Patricia soon returned to her husband but Dunya stayed in England, not entirely happy. England was too cold. It was also a country where logic ruled and magic had been forgotten, where facts were collected but meaning had been lost. And then she met Hilal.

Hilal was originally from Aleppo, the son of tailors. Hilal was an expert on the Moon and had won a physics prize, which gave him a grant to study in London. His parents were permanently unhappy and clearly there was something he did not know that was making them unhappy. They meet and fall in love. Dunya notices that Hilal seems to be missing something in his life, something that made him unhappy. However, they live together, happily, till Hilal learns that his father had died six months previously.

The rest of the book tells of Dunya’s adventures in Syria. Joseph disapproves of Hilal (his view is that the proper powers and functions of fathers in a family setting should mirror the powers and functions of God) and then Hilal later disappears. Dunya goes into a men-only café where she hears Nijm (a hakawati and singer) singing and is very much attracted to him, not least because he seems to somewhat resemble Hilal. Together, they try to track down Hilal, meet Hilal’s mother and confront Joseph.

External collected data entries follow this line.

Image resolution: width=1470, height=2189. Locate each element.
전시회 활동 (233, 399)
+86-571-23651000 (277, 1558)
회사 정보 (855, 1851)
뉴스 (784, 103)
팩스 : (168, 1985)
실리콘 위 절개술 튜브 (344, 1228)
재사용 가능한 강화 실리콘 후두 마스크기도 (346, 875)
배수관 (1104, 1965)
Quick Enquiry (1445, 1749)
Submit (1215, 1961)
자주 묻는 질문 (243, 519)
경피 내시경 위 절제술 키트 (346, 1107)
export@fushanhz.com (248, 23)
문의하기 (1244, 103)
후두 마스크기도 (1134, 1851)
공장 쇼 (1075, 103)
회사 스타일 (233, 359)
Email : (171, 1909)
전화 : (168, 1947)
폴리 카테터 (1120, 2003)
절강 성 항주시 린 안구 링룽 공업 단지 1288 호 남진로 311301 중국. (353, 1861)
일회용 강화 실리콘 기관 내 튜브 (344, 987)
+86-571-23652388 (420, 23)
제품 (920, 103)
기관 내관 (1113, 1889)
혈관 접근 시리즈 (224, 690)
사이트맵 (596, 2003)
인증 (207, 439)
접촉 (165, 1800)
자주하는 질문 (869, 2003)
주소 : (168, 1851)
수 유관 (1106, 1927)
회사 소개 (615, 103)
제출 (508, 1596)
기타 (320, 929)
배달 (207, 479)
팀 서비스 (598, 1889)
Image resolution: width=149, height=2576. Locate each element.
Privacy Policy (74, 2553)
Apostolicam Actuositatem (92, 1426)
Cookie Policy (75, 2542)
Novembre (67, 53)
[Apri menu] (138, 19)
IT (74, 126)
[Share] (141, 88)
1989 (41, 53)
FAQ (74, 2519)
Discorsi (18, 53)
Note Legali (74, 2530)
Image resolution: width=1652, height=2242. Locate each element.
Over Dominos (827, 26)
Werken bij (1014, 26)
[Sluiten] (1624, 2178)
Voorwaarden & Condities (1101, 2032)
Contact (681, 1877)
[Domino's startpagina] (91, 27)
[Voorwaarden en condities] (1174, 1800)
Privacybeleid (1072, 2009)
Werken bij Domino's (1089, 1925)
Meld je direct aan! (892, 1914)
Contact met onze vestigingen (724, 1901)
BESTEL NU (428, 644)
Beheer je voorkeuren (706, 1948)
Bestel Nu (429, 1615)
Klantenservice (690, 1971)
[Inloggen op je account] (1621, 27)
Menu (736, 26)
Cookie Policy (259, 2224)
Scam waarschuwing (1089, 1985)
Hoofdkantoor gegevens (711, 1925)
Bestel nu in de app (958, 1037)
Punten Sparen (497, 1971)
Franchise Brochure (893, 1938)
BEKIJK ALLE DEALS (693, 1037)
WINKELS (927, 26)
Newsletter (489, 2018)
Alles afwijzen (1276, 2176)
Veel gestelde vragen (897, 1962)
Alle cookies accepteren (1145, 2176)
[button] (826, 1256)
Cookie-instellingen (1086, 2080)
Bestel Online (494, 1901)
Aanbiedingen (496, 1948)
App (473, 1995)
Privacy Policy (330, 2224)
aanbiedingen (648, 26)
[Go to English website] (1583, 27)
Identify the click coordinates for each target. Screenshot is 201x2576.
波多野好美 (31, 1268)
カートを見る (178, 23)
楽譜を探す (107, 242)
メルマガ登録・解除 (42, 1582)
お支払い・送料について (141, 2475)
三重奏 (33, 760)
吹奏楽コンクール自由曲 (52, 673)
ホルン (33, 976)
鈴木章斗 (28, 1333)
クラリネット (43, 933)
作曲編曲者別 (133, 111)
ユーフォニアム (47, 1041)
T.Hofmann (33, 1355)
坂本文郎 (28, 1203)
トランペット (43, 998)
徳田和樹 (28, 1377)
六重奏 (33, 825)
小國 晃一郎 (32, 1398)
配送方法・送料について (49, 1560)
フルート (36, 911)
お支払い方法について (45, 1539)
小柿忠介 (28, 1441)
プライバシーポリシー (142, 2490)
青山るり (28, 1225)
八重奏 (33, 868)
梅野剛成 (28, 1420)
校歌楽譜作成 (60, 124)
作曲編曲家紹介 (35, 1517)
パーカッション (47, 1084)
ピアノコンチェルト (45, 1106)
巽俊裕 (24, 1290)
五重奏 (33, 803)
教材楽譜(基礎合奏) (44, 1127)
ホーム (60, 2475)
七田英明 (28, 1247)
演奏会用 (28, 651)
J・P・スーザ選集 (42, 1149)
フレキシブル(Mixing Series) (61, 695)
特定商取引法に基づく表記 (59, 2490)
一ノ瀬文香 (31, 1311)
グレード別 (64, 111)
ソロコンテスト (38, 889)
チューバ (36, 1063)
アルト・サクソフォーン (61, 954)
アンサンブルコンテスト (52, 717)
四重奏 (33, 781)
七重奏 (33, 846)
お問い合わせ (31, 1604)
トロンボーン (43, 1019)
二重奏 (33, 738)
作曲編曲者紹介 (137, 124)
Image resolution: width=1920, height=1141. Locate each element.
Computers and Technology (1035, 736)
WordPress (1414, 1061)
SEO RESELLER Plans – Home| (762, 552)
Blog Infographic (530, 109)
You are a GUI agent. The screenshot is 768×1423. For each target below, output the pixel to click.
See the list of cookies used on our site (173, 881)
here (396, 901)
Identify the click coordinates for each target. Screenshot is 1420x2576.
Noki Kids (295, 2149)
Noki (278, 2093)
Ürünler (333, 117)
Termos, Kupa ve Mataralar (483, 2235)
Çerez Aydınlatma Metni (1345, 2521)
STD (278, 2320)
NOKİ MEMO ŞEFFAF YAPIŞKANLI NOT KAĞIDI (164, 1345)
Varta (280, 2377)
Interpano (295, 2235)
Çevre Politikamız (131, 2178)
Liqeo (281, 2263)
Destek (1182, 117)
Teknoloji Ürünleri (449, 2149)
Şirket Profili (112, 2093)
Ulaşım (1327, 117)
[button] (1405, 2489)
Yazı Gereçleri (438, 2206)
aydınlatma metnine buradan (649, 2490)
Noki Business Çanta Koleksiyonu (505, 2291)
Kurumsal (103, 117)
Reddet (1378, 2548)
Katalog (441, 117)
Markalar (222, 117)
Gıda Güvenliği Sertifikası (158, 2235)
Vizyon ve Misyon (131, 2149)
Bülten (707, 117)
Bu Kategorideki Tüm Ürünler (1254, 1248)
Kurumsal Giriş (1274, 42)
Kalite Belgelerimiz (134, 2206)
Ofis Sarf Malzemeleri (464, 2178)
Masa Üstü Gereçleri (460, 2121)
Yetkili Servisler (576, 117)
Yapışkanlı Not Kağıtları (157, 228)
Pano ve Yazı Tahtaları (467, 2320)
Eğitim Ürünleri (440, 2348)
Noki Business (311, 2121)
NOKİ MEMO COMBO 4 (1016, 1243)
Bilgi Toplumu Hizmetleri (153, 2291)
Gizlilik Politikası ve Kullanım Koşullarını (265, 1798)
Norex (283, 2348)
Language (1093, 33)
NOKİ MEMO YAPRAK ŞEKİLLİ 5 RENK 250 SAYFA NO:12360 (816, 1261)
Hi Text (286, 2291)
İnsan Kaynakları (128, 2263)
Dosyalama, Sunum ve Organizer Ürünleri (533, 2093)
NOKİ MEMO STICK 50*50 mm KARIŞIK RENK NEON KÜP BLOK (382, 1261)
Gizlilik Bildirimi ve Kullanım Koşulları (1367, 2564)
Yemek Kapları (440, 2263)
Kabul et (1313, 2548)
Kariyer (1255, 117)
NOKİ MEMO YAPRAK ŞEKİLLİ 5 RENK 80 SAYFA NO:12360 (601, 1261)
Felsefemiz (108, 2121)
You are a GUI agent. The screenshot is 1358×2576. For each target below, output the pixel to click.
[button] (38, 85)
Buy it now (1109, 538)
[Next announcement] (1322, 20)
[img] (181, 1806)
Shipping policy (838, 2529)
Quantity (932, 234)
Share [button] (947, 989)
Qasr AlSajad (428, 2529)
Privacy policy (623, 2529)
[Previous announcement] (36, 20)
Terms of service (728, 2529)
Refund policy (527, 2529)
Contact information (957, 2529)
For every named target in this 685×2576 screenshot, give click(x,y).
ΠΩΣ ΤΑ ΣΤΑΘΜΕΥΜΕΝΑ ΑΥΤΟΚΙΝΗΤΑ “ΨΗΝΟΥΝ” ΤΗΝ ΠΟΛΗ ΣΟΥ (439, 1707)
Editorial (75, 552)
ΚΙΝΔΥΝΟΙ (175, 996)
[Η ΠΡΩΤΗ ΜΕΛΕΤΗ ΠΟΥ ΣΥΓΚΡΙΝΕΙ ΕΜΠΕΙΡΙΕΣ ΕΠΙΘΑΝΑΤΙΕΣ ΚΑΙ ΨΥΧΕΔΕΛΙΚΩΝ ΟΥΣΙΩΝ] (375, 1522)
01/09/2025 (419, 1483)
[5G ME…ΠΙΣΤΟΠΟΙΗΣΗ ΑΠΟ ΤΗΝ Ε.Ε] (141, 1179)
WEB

On the surface, this is a whimsical, quirky love story, albeit with various twists and, as such, works very well, as Haddad tells her story well. However, it is first and foremost a feminist novel. Dunya, as a girl and then woman, is expected to follow certain rules of behaviour in Syria. I’m sure you must’ve discovered in your travels that it’s men who rule the world? And that only a man has the right to speak, whereas a young woman is mostly expected to be silent. Dunya does not agree with this, despite the fact that her mother and her best friend in Syria more or less go along with it, limiting any rebellion to very minor incidents. Her father, in particular, expects absolute obedience. Indeed, the love story itself is a rebellion, as young Syrian women, at least of her class, are expected to marry who their parents tell them to marry. Married men of course, can have affairs but married women cannot.

Haddad, who has spent her adult life in England, is also keen on showing the differences between Syria and England. While she welcomes the freedom people, and women in particular, have in England, she sees England not only as a cold place but also one that has lost its magic and charm, with logic and shopping having taken over. Nevertheless, she is certainly well aware of the faults of the Syrian Assad regime.

Haddad cleverly uses two conventional symbols for love – the heart and the Moon – and has them featuring in their normal, non-love-related usage. Joseph, who is continually mocked, is, of course a heart surgeon and as the quote in the first paragraph of this review shows he is very much concerned with the heart as a physical object. Hilal, while not opposed to romanticism, is very much concerned with the Moon as an astronomer, writing a book called A New Theory of Moonlight. However, Haddad does manage to slip in various references to the moon and moonlight in a more romantic context,

This is certainly an interesting first novel which is very enjoyable reading and it is good to see a feminist novel coming from Syria. There are other female Syrian novelists – Hamida Nana, Samar Yazbek, Dima Wannous and Ghada al-Samman come to mind – but a new one is always welcome and it is to be hoped that we will see more from Rana Haddad.